El apostante mexicano se ha vuelto exigente. Ya no tolera procesos lentos, retiradas de fondos demoradas ni fricciones innecesarias. Durante eventos de alta intensidad, como el Super Bowl, la capacidad de depositar, apostar y retirar en cuestión de minutos se ha convertido en un factor de diferenciación real y no en un simple valor añadido.
Más allá del dinero real
Otro cambio estructural es la sofisticación de los mercados ofrecidos. Las apuestas tradicionales siguen siendo relevantes, pero hoy conviven con apuestas a jugadores, apuestas por drive, totales por equipo, mercados en vivo y herramientas de personalización como crear apuesta. Este tipo de opciones no solo aumenta el importe medio de las apuestas, sino que también incrementa el tiempo que los usuarios pasan dentro de la plataforma.
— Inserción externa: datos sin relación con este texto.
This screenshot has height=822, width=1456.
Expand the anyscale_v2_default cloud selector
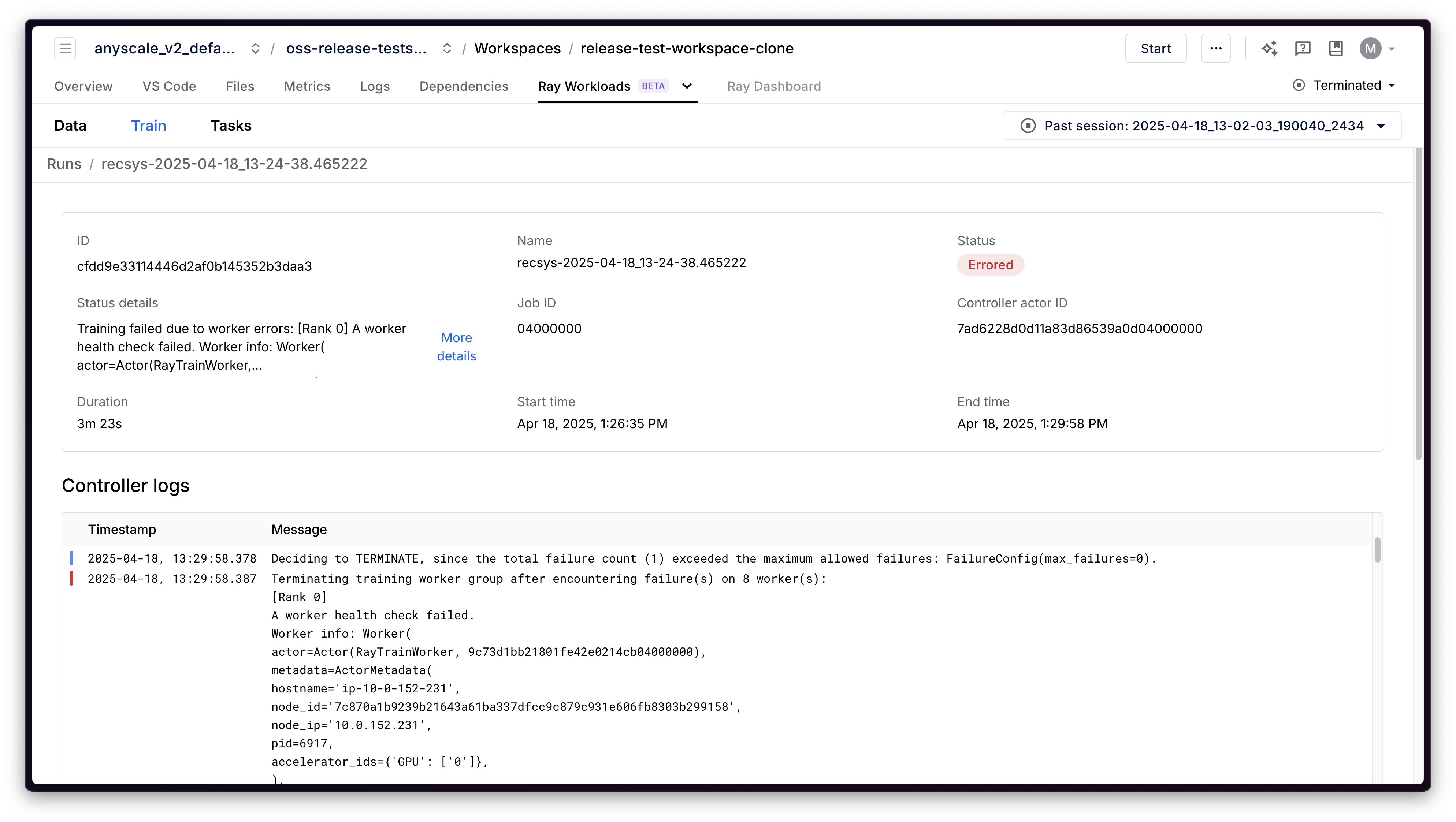[x=256, y=49]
Para los operadores, el Super Bowl ya no se trata solo de volumen, sino de un compromiso intensivo en ventanas de tiempo muy cortas.
Desde el punto de vista técnico, la Super Bowl es una prueba de estrés anual. Las plataformas deben soportar picos extremos de tráfico, procesamiento de datos y pagos concentrados en apenas tres o cuatro horas. Cualquier fallo en la estabilidad, la latencia o los pagos tiene consecuencias inmediatas.

En un mercado competitivo como el mexicano, una mala experiencia durante el Super Bowl puede suponer la pérdida definitiva de un usuario, que difícilmente volverá para eventos de menor importancia.
El Super Bowl es una prueba del ecosistema de apuestas en México. La capacidad de ampliar operaciones, procesar pagos en tiempo real y mantener la estabilidad tecnológica en condiciones de máxima demanda determina qué proveedores y plataformas están preparados para operar de forma sostenible durante el resto del año.